There is a question that shows up in every vector-database tutorial and every RAG onboarding doc: cosine similarity, dot product, or Euclidean distance? It is presented as a real fork in the road, with tradeoffs to weigh. For the embeddings most teams actually use in 2026, it is very nearly a non-question — and the energy spent agonizing over it would be better spent on the two decisions hiding underneath, neither of which anyone frames as a choice at all.
What the three actually measure
Strip the jargon and there are only two geometric quantities in play: the direction a vector points, and its length.

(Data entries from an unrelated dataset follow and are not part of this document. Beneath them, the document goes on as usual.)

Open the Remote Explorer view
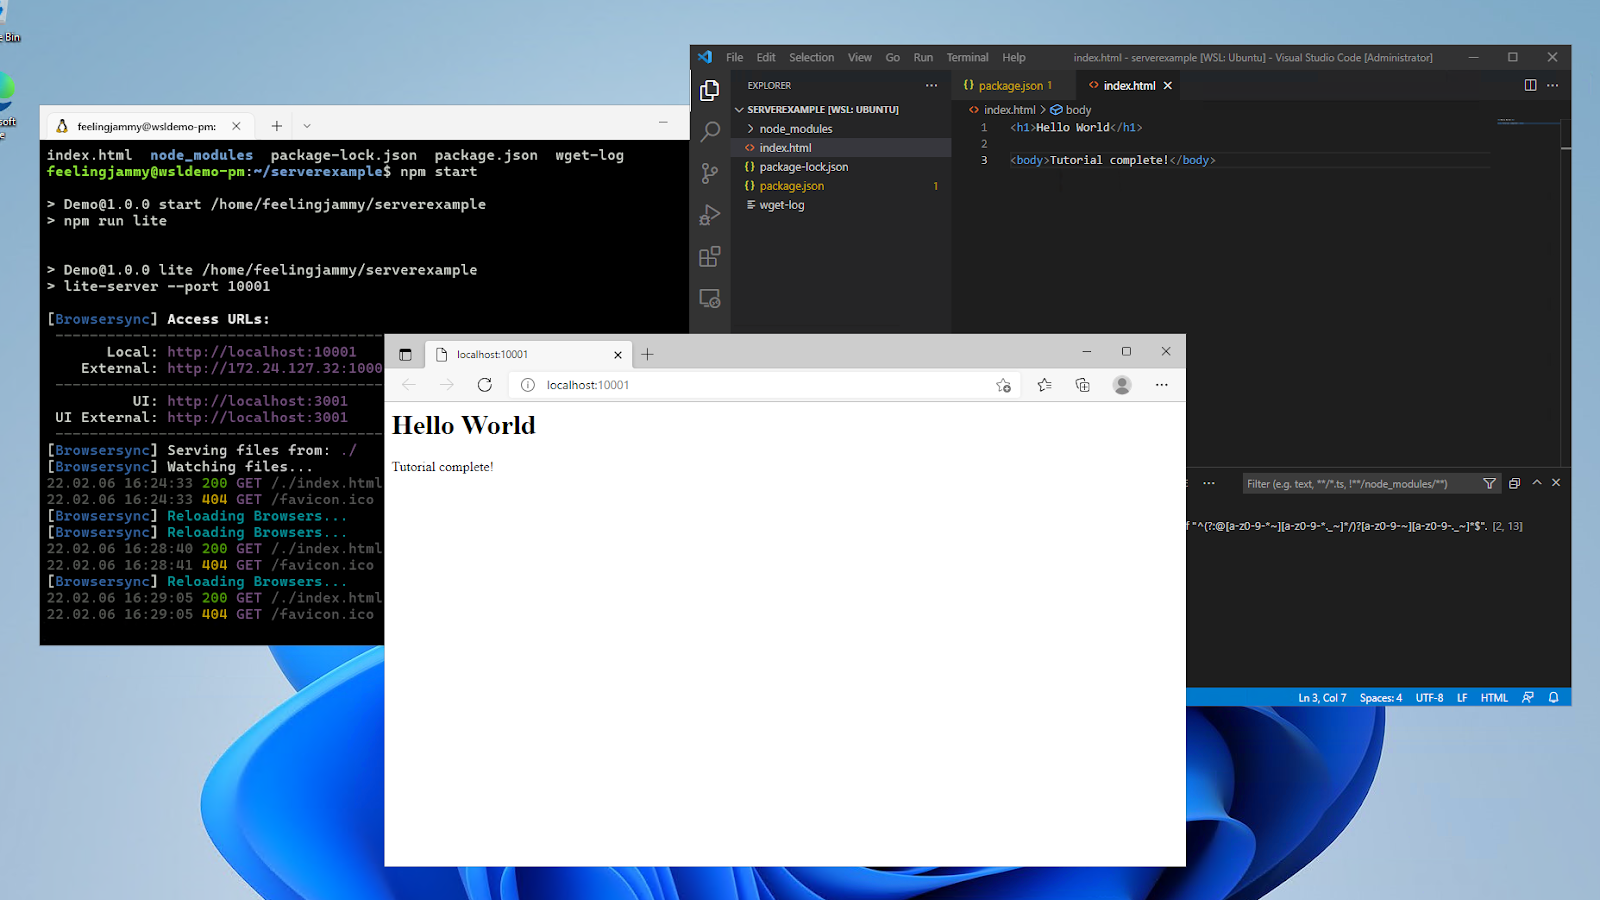 coord(710,298)
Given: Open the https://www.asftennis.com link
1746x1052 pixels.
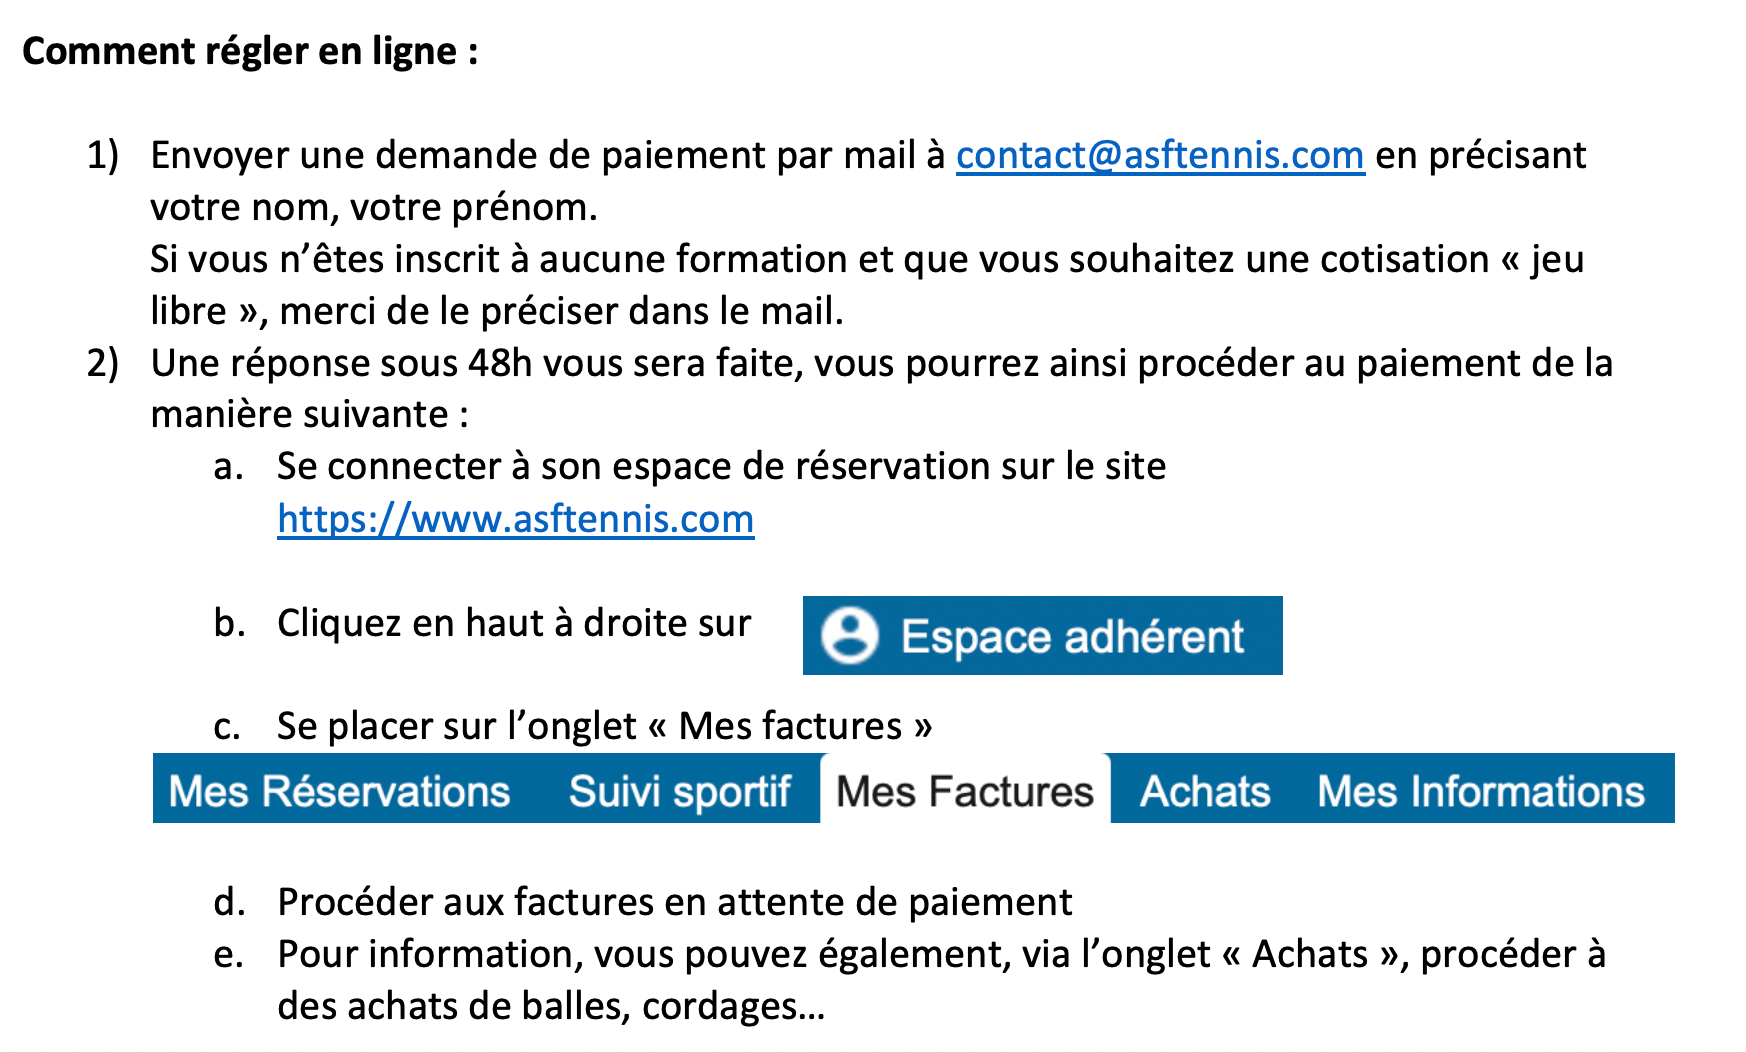Looking at the screenshot, I should (516, 519).
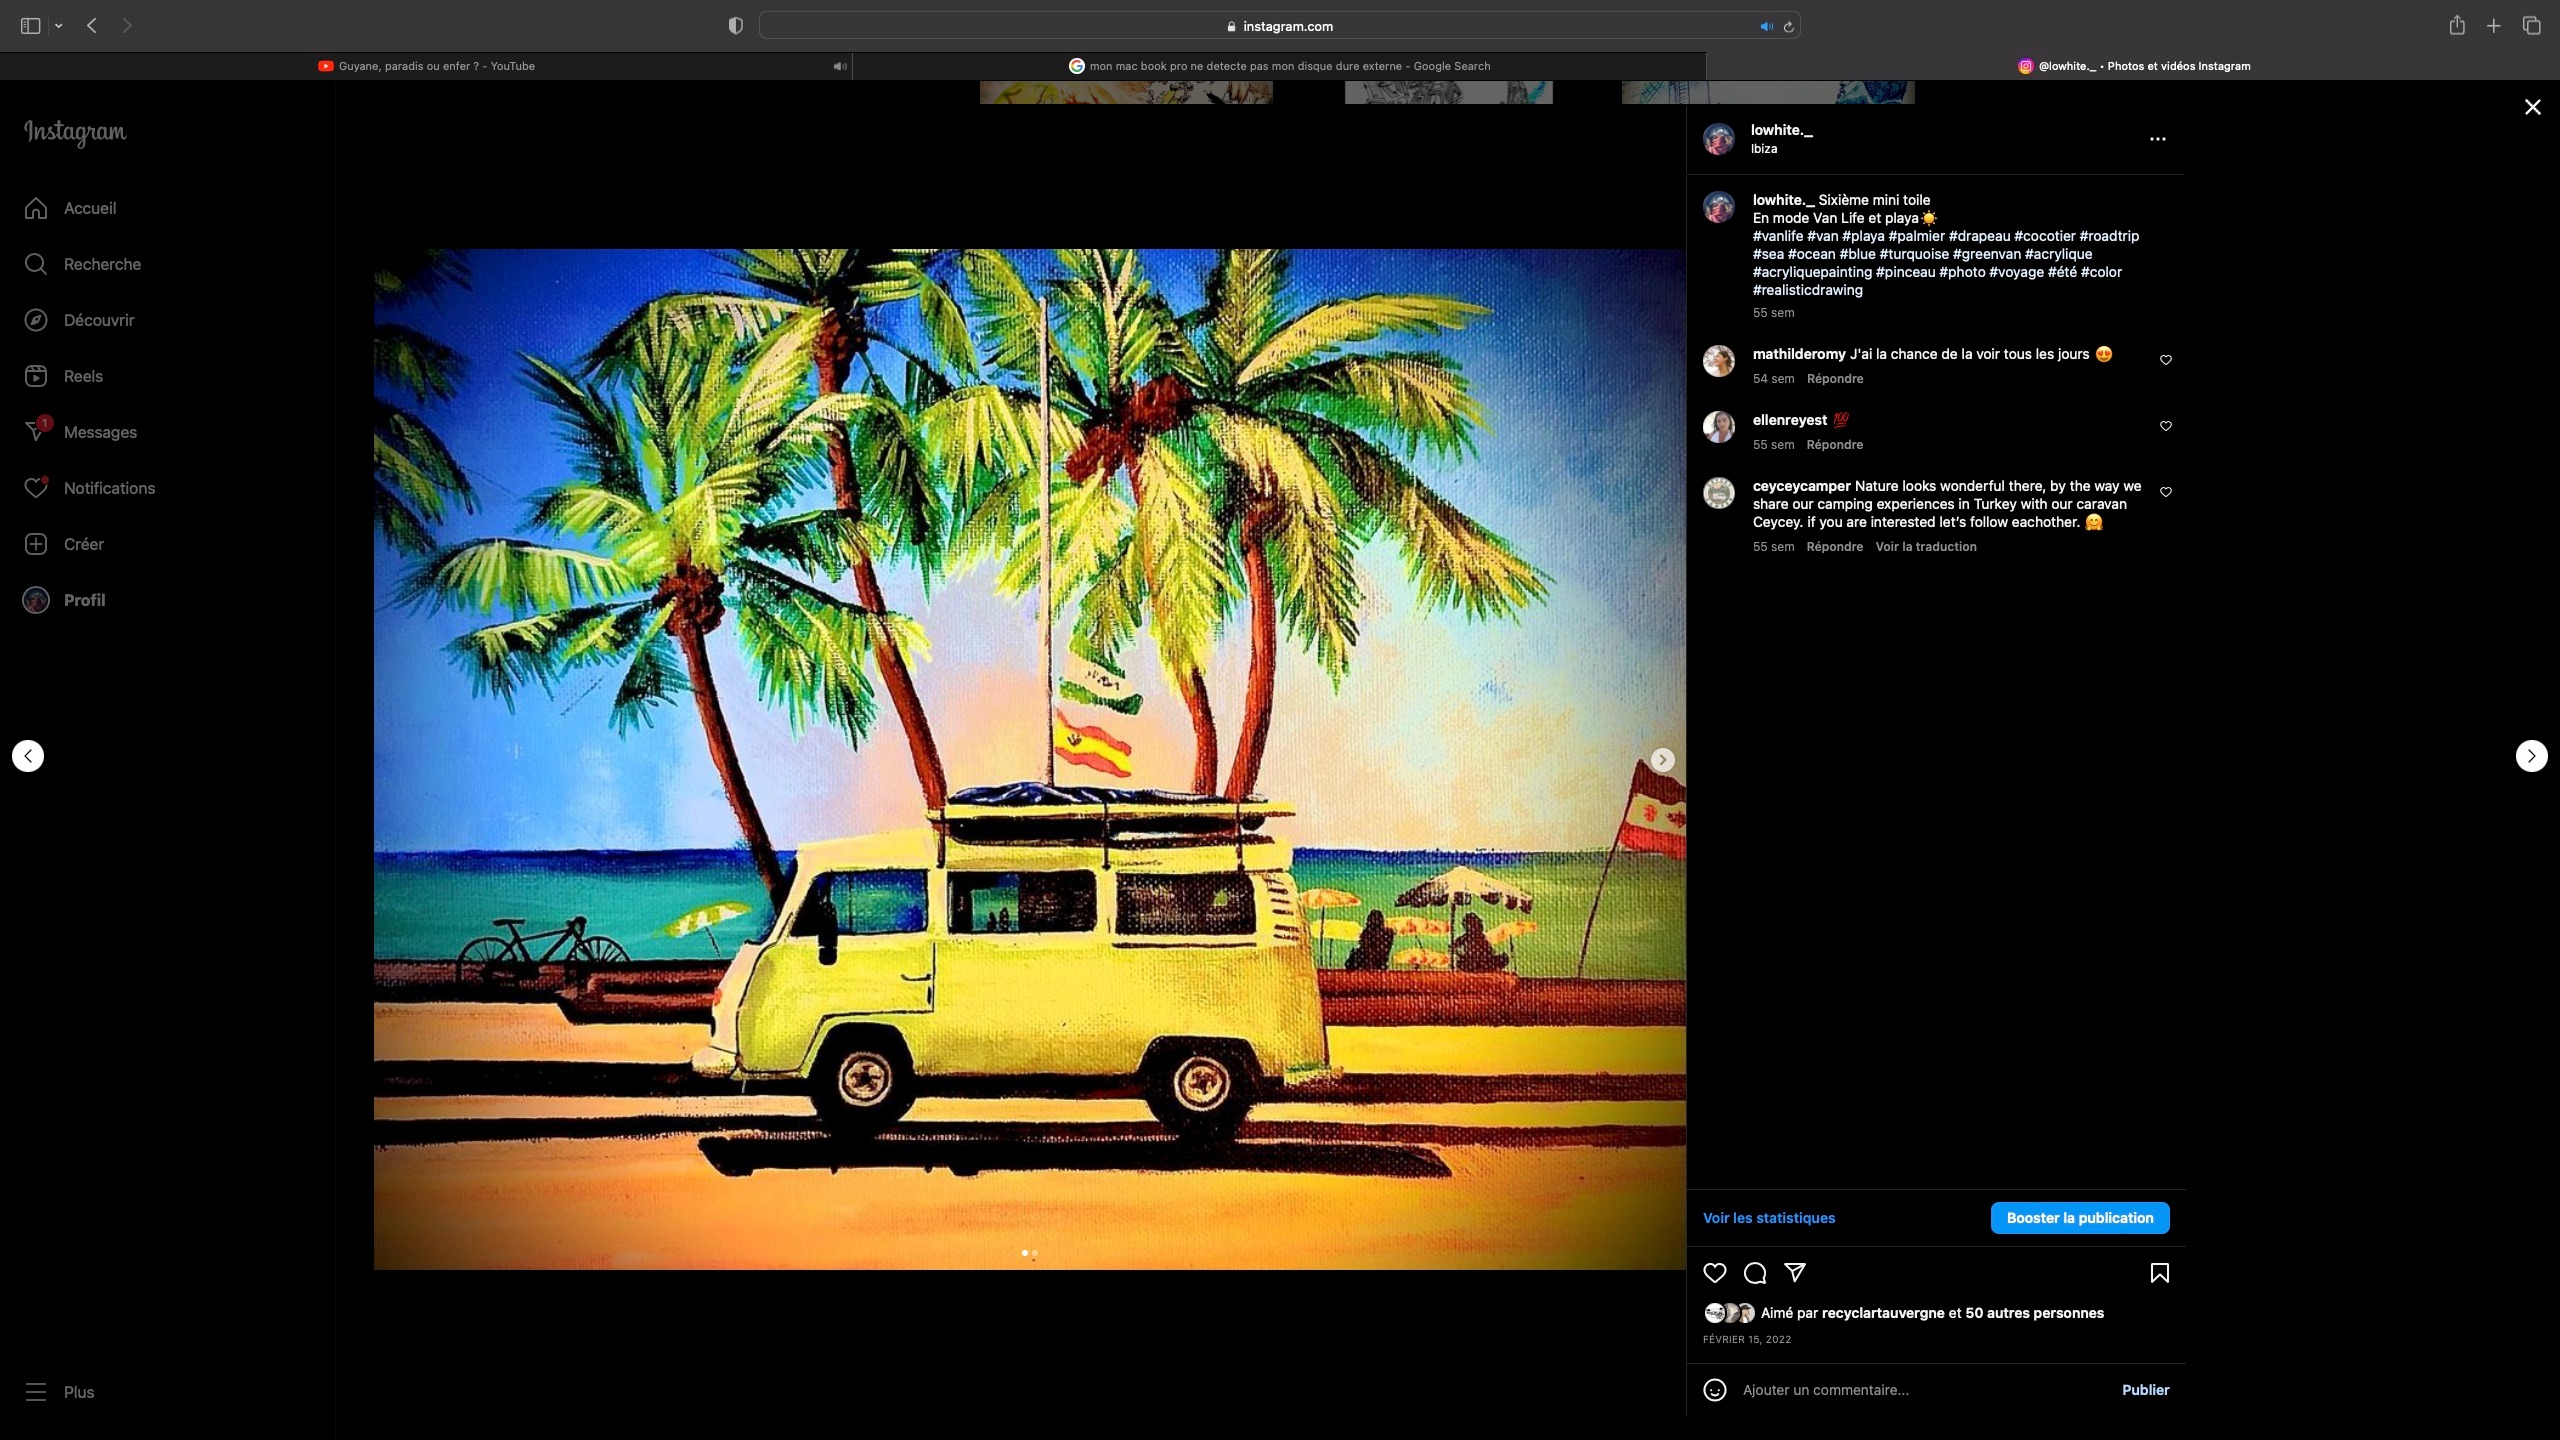Share the post via the paper plane icon
The height and width of the screenshot is (1440, 2560).
pyautogui.click(x=1794, y=1272)
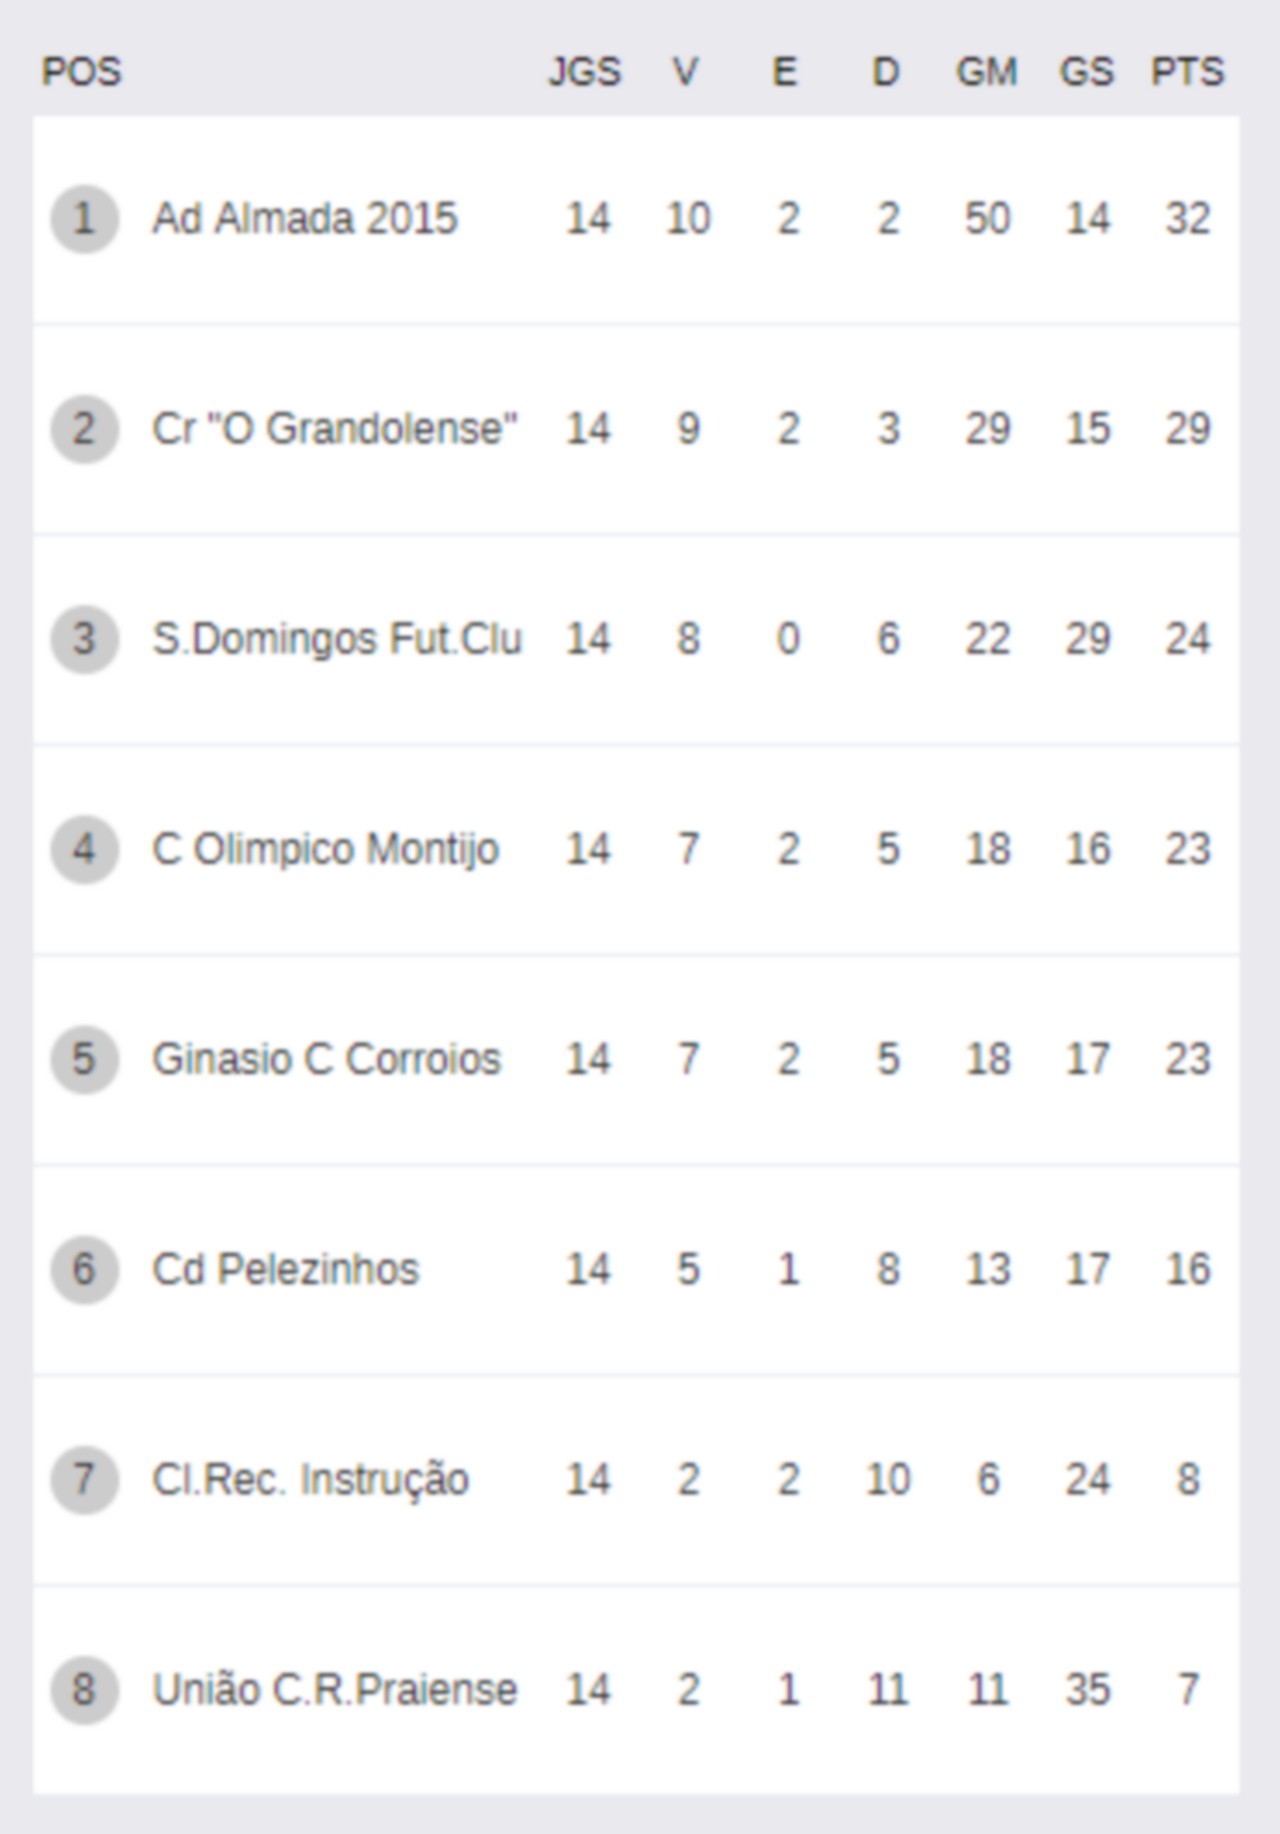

- Cosine similarity measures direction only. It is the dot product divided by both magnitudes —
a·b / (‖a‖‖b‖)— which is the cosine of the angle between the vectors. Length is divided out by construction. - Dot product (inner product) measures direction and length together:
a·b. Two vectors at the same angle but different magnitudes get different scores; the longer one wins. - Euclidean (L2) distance measures the straight-line gap between the two points:
‖a−b‖. Closer is more similar.
Manhattan / L1 — the sum of absolute per-dimension differences — exists too, but for dense text embeddings it is a curiosity, not a default.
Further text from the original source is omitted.